Transcribe exactly the lines that begin the material and continue through the line containing "updated (1352, 242)". Leave out whatever follows.

#### Data section

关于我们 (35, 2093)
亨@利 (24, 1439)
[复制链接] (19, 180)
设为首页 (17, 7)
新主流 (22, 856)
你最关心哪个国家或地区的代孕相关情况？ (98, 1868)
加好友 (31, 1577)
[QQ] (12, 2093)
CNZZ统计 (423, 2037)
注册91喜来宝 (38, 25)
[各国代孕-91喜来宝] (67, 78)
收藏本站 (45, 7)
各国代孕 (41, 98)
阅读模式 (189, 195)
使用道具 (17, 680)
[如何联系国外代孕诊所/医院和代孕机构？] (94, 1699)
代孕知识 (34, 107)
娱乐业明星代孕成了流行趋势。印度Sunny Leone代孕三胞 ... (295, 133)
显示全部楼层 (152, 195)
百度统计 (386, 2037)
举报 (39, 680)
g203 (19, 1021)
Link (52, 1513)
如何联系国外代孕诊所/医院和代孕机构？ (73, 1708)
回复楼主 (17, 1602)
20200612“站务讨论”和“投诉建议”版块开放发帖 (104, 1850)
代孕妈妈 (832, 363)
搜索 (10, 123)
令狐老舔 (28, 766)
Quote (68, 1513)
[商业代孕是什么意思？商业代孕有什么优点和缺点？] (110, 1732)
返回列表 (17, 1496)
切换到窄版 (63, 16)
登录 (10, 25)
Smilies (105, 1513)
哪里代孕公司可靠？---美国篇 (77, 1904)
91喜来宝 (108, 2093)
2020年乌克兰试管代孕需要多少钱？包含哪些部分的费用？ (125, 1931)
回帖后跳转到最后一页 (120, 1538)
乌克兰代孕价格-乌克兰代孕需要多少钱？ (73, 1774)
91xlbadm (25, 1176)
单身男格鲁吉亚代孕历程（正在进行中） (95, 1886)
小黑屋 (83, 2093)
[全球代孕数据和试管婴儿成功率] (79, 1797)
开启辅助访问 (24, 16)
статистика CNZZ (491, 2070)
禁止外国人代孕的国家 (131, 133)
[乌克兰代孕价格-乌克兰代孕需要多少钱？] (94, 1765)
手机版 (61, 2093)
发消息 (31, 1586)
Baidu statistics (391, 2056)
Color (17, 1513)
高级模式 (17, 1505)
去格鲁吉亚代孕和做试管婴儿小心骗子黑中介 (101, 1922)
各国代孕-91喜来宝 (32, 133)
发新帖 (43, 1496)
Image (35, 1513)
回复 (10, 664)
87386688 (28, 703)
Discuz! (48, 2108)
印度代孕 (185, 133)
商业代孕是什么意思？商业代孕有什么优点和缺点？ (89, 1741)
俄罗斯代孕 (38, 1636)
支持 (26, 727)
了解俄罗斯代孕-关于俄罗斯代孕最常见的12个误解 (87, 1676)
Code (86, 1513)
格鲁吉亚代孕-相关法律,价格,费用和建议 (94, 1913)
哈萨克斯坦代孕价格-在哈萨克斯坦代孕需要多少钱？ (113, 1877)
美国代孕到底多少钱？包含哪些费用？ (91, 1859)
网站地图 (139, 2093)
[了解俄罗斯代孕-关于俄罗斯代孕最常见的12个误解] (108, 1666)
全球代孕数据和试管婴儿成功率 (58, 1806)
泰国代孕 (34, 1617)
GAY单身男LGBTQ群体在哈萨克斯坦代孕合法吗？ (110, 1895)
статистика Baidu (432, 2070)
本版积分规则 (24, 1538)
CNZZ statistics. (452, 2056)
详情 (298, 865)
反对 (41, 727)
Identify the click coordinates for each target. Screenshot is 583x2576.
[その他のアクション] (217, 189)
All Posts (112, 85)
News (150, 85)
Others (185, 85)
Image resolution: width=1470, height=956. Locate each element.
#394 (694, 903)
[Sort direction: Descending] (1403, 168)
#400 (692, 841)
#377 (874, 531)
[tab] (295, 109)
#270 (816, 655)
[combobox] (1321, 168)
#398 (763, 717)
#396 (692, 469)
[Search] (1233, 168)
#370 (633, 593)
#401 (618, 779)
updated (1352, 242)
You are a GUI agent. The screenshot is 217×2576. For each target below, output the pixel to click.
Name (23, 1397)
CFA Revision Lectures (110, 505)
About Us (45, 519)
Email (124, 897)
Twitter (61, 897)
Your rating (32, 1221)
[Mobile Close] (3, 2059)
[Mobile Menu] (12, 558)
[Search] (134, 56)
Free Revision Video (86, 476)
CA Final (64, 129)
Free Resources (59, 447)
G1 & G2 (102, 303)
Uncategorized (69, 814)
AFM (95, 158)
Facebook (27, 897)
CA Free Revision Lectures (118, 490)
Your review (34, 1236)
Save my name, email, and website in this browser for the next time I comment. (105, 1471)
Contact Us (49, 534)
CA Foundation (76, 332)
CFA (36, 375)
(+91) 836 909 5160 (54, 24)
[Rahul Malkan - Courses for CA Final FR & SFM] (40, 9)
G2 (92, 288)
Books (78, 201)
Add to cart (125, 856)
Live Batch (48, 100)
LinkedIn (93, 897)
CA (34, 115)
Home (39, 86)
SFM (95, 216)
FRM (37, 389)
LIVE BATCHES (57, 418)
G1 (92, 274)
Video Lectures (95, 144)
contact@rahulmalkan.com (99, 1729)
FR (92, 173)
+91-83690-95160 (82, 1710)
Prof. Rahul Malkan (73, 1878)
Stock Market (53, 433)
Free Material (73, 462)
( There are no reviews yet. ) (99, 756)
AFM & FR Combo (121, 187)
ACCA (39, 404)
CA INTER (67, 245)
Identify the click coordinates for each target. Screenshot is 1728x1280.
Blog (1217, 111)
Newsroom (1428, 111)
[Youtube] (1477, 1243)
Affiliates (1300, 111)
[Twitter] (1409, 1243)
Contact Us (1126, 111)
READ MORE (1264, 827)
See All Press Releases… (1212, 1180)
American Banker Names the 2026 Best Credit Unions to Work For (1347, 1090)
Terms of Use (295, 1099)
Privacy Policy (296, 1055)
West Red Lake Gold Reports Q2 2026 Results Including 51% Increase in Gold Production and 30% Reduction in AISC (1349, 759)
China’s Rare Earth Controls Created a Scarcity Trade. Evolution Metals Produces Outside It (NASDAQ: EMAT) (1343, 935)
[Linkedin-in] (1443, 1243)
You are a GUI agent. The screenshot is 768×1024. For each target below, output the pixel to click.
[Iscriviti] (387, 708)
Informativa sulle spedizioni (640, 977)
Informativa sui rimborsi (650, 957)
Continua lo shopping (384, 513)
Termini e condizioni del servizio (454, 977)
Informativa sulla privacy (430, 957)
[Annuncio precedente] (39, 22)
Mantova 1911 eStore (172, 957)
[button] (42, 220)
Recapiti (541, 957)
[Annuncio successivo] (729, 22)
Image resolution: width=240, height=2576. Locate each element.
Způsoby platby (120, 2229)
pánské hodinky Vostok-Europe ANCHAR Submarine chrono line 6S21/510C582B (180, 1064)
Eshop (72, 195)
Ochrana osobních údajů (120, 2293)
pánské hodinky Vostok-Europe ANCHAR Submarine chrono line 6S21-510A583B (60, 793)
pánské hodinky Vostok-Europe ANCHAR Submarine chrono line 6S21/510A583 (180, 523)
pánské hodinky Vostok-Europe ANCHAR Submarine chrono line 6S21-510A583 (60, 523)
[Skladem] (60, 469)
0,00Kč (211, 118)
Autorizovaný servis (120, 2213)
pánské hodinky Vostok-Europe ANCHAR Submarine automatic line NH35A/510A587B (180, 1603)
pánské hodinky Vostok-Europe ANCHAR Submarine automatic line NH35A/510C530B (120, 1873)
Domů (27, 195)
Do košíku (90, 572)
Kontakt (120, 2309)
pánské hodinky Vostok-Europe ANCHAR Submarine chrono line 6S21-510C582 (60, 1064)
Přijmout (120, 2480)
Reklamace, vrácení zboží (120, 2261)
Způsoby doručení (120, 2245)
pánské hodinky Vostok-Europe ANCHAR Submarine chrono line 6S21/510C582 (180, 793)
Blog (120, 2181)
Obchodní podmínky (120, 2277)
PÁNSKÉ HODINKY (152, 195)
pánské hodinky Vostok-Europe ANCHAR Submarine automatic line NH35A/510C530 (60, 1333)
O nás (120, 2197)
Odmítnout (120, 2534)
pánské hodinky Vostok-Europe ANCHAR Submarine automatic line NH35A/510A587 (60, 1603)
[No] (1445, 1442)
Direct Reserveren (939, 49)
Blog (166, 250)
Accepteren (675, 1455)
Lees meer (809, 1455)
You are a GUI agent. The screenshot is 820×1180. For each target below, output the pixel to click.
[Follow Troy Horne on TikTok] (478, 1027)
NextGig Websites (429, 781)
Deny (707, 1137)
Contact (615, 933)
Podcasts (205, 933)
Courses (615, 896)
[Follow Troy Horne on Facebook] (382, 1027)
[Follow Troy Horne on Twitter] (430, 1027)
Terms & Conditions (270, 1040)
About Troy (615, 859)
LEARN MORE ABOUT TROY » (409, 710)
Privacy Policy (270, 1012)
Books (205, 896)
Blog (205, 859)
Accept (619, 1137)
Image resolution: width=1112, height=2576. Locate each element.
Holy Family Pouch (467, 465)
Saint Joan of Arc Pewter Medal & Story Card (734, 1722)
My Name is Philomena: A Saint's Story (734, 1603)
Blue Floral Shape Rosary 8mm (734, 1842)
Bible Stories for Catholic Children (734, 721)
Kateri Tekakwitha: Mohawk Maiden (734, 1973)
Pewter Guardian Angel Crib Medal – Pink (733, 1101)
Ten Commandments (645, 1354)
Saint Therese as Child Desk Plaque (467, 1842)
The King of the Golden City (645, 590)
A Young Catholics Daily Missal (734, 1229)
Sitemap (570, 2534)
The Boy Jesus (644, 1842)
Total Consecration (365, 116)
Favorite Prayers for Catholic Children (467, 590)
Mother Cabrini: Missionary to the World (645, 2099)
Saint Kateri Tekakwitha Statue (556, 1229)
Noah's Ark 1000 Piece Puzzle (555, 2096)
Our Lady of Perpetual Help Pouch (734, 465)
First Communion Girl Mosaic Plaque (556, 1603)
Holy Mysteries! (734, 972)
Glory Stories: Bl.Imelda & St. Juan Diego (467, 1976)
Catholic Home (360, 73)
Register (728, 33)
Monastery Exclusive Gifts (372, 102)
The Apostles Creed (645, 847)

########

### Result of this exercise
关于我们 (35, 2093)
亨@利 (24, 1439)
[复制链接] (19, 180)
设为首页 (17, 7)
新主流 (22, 856)
你最关心哪个国家或地区的代孕相关情况？ (98, 1868)
加好友 (31, 1577)
[QQ] (12, 2093)
CNZZ统计 (423, 2037)
注册91喜来宝 (38, 25)
[各国代孕-91喜来宝] (67, 78)
收藏本站 (45, 7)
各国代孕 (41, 98)
阅读模式 (189, 195)
使用道具 (17, 680)
[如何联系国外代孕诊所/医院和代孕机构？] (94, 1699)
代孕知识 (34, 107)
娱乐业明星代孕成了流行趋势。印度Sunny Leone代孕三胞 ... (295, 133)
显示全部楼层 (152, 195)
百度统计 (386, 2037)
举报 (39, 680)
g203 (19, 1021)
Link (52, 1513)
如何联系国外代孕诊所/医院和代孕机构？ (73, 1708)
回复楼主 (17, 1602)
20200612“站务讨论”和“投诉建议”版块开放发帖 (104, 1850)
代孕妈妈 (832, 363)
搜索 (10, 123)
令狐老舔 (28, 766)
Quote (68, 1513)
[商业代孕是什么意思？商业代孕有什么优点和缺点？] (110, 1732)
返回列表 (17, 1496)
切换到窄版 (63, 16)
登录 (10, 25)
Smilies (105, 1513)
哪里代孕公司可靠？---美国篇 (77, 1904)
91喜来宝 (108, 2093)
2020年乌克兰试管代孕需要多少钱？包含哪些部分的费用？ (125, 1931)
回帖后跳转到最后一页 (120, 1538)
乌克兰代孕价格-乌克兰代孕需要多少钱？ (73, 1774)
91xlbadm (25, 1176)
单身男格鲁吉亚代孕历程（正在进行中） (95, 1886)
小黑屋 (83, 2093)
[全球代孕数据和试管婴儿成功率] (79, 1797)
开启辅助访问 (24, 16)
статистика CNZZ (491, 2070)
禁止外国人代孕的国家 (131, 133)
[乌克兰代孕价格-乌克兰代孕需要多少钱？] (94, 1765)
手机版 (61, 2093)
发消息 (31, 1586)
Baidu statistics (391, 2056)
Color (17, 1513)
高级模式 (17, 1505)
去格鲁吉亚代孕和做试管婴儿小心骗子黑中介 (101, 1922)
各国代孕-91喜来宝 (32, 133)
发新帖 (43, 1496)
Image (35, 1513)
回复 (10, 664)
87386688 (28, 703)
Discuz! (48, 2108)
印度代孕 (185, 133)
商业代孕是什么意思？商业代孕有什么优点和缺点？ (89, 1741)
俄罗斯代孕 (38, 1636)
支持 (26, 727)
了解俄罗斯代孕-关于俄罗斯代孕最常见的12个误解 (87, 1676)
Code (86, 1513)
格鲁吉亚代孕-相关法律,价格,费用和建议 (94, 1913)
哈萨克斯坦代孕价格-在哈萨克斯坦代孕需要多少钱？ (113, 1877)
美国代孕到底多少钱？包含哪些费用？ (91, 1859)
网站地图 (139, 2093)
[了解俄罗斯代孕-关于俄罗斯代孕最常见的12个误解] (108, 1666)
全球代孕数据和试管婴儿成功率 (58, 1806)
泰国代孕 (34, 1617)
GAY单身男LGBTQ群体在哈萨克斯坦代孕合法吗？ (110, 1895)
статистика Baidu (432, 2070)
本版积分规则 (24, 1538)
CNZZ statistics. (452, 2056)
详情 (298, 865)
反对 (41, 727)
Identify the click coordinates for each target. Screenshot is 583x2576.
[その他のアクション] (217, 189)
All Posts (112, 85)
News (150, 85)
Others (185, 85)
Image resolution: width=1470, height=956. Locate each element.
#394 (694, 903)
[Sort direction: Descending] (1403, 168)
#400 (692, 841)
#377 (874, 531)
[tab] (295, 109)
#270 (816, 655)
[combobox] (1321, 168)
#398 (763, 717)
#396 (692, 469)
[Search] (1233, 168)
#370 (633, 593)
#401 (618, 779)
updated (1352, 242)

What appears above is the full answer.